In 1999, US Secretary of State, Madeleine Albright, became an exemplar of that fine-print, and the potency of great power lawyering. When told by UK Foreign Secretary Robin Cook that military intervention in Kosovo required a UN Security Council resolution, Albright responded by saying Cook should “get new lawyers.” That advice became revolutionary. NATO provided a lawyered justification for its military intervention in Yugoslavia. The pivotal sentence in NATO’s press release of 23 March 1999: “NATO has fully supported all relevant UN Security Council resolutions, the efforts of the OSCE, and those of the Contact Group.” There was no hint of required Security Council authorization, and the sentence papered over General Assembly resolution 3314 (1974) which had defined and categorized the Crime of Aggression as customary international law.
The “get new lawyers” doctrine triggered a toxic practice among the great powers, where international violence could gain trappings of “legality” without Security Council authorization. Over the past 23 years, international violence has lived in a twilight zone of legality and illegality, with unilateral interventions “legitimized” by great powers via sacral allegations such as preventing terrorism, genocide, or weapons of mass destruction.
What ensued has been an alarming degradation of UN Charter norms, and collective security in general. Since 1999, the United States has committed 3 major international attacks without Security Council authorization: Yugoslavia, Iraq and Syria; and Russia has done the same, and even worse, in at least 3 cases: Georgia, Crimea/Donbas, and now—most brutally—in Ukraine as a whole. This list excludes a litany of everyday “self-defence” strikes undertaken by the great powers.
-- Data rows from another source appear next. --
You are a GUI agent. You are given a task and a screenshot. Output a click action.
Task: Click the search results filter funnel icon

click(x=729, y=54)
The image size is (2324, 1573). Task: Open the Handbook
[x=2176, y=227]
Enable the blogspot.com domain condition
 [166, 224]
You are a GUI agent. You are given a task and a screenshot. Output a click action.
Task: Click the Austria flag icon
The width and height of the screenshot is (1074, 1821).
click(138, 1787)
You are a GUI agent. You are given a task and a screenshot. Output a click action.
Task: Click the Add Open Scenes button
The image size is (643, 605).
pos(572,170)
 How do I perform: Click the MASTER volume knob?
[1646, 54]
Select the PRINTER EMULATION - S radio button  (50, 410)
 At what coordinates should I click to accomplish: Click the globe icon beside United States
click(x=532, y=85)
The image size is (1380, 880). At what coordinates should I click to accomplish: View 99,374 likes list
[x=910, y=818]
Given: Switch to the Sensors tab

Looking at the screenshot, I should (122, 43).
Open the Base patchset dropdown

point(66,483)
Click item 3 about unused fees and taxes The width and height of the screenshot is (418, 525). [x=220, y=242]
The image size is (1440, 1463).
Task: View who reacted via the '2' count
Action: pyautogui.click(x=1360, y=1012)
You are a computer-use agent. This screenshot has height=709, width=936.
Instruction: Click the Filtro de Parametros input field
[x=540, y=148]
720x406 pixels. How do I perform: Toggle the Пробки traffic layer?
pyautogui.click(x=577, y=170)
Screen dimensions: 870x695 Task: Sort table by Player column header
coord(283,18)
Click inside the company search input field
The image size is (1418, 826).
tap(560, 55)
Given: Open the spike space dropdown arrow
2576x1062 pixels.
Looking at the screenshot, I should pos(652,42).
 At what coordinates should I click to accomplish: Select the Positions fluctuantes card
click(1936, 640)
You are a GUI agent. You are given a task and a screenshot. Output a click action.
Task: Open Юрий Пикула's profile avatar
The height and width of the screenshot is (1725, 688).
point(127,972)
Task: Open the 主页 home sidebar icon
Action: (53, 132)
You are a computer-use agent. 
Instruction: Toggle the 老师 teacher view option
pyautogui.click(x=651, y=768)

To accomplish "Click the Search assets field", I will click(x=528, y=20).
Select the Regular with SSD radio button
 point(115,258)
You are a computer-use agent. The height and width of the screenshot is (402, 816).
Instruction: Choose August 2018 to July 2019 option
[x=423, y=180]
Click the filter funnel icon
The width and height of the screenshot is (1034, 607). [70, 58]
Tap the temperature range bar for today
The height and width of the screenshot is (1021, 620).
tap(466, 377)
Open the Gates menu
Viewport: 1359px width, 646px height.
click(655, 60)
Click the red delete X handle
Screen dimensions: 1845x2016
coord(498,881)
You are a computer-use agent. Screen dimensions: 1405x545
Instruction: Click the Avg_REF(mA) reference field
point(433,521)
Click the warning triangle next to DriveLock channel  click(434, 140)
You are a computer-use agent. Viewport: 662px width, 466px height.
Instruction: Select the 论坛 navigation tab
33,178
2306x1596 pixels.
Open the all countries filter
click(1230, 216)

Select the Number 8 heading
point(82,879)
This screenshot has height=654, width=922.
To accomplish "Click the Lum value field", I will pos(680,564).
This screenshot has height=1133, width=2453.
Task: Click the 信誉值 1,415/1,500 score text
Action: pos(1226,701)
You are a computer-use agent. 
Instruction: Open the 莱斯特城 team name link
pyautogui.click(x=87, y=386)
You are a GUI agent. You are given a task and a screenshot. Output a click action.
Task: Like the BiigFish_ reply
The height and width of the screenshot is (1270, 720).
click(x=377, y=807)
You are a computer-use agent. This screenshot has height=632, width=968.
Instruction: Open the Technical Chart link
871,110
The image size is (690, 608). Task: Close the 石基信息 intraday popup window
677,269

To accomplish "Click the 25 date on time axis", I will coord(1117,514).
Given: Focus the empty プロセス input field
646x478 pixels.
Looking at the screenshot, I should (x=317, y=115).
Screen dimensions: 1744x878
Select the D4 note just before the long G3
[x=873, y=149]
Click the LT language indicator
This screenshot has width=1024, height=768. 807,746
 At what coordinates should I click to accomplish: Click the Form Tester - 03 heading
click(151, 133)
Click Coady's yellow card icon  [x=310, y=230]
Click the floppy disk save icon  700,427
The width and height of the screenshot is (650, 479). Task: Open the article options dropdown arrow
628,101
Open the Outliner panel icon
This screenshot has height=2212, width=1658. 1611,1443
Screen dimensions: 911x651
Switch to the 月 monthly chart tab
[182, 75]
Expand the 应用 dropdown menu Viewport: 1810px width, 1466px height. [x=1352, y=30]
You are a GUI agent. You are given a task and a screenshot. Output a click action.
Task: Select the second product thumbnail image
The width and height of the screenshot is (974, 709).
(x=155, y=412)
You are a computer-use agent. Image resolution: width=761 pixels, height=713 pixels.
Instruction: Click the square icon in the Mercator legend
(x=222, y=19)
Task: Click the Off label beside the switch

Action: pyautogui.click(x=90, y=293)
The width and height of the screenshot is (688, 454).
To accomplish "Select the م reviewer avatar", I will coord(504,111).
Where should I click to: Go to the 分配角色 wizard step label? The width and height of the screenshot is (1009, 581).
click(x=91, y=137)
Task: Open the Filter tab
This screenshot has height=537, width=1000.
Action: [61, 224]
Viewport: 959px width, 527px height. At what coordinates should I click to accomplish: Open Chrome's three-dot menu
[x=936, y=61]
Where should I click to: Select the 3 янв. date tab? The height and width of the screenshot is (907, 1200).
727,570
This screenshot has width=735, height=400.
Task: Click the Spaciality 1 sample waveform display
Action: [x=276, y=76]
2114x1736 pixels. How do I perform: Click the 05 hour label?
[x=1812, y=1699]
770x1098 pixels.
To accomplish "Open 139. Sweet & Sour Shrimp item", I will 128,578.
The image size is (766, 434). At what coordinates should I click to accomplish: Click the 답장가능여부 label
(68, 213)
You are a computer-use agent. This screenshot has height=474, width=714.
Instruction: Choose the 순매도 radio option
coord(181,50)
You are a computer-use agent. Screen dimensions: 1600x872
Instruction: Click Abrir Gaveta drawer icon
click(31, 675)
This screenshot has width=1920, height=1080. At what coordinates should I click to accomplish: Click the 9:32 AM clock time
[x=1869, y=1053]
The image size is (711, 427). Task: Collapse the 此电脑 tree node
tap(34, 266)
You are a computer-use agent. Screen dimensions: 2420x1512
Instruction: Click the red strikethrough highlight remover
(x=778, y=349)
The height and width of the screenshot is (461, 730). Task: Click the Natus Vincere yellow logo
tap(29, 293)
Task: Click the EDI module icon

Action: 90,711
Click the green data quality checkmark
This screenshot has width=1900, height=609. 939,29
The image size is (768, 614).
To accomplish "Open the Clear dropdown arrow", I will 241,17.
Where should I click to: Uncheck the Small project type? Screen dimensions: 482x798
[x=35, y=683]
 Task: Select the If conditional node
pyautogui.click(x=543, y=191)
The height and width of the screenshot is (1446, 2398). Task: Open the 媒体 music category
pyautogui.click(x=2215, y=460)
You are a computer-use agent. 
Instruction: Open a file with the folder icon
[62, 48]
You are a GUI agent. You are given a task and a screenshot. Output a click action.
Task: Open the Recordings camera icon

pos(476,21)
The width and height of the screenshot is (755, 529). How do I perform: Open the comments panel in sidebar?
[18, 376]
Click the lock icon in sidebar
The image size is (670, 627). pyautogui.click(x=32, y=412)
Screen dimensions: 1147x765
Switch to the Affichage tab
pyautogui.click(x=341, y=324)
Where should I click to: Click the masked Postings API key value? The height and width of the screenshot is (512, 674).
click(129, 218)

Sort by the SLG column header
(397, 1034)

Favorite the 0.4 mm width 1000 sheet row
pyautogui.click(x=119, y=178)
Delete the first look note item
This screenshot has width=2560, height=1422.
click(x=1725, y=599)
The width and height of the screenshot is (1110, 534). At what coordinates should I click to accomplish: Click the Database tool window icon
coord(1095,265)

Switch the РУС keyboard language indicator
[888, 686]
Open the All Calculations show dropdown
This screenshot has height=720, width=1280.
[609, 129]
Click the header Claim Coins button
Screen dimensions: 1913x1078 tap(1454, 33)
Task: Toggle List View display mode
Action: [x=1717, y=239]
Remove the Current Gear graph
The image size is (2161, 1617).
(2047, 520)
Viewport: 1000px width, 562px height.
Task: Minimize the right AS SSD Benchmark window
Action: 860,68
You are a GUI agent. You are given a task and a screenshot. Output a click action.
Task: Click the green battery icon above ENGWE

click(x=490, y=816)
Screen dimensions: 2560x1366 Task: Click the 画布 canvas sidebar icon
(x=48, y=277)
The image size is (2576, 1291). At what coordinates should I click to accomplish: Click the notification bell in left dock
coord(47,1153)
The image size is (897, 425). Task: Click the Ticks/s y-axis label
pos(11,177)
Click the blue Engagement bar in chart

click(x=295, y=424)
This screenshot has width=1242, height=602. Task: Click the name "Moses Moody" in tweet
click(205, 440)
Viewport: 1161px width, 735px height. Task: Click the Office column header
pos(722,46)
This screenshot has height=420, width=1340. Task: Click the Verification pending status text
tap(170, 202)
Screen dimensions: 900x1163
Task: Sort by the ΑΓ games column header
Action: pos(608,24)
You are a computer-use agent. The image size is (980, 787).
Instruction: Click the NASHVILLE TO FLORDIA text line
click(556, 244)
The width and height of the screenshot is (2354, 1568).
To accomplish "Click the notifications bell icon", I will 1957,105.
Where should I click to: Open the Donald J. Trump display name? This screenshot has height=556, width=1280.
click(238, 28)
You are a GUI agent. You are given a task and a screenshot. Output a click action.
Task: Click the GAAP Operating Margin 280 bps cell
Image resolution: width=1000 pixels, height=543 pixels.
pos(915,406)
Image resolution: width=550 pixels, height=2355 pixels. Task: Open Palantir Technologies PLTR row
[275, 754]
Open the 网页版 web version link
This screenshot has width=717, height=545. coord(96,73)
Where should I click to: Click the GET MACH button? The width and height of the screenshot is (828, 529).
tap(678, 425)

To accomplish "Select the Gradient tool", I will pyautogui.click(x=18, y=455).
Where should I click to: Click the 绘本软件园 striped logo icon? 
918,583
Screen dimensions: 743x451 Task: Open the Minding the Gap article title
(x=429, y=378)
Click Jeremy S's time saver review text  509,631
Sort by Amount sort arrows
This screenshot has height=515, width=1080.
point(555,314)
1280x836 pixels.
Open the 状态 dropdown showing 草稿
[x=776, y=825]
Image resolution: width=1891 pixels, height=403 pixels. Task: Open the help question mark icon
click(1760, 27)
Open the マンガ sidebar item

In sum, President Von der Leyen’s metaphors are very inspiring, but stretched: the “rules-based order” remains a rule of great power guns and lawyers. That historic complicity, in some part, behind Ukraine’s real-time demolition by Russia. Announcing the Ukraine invasion, Vladimir Putin admitted he was driving that great power practice now to its most cynical and horrifying extreme.
War has returned to Europe: Russia invades and occupies Ukraine with impunity, while great power legalism inches all Europeans toward the glory of being dead right. The language of a “rules-based order” hides deep misconceptions about the use and abuse of law in this century. Unless that is made explicit by lawyers, international order will descend further into rule, war, and extinction through law.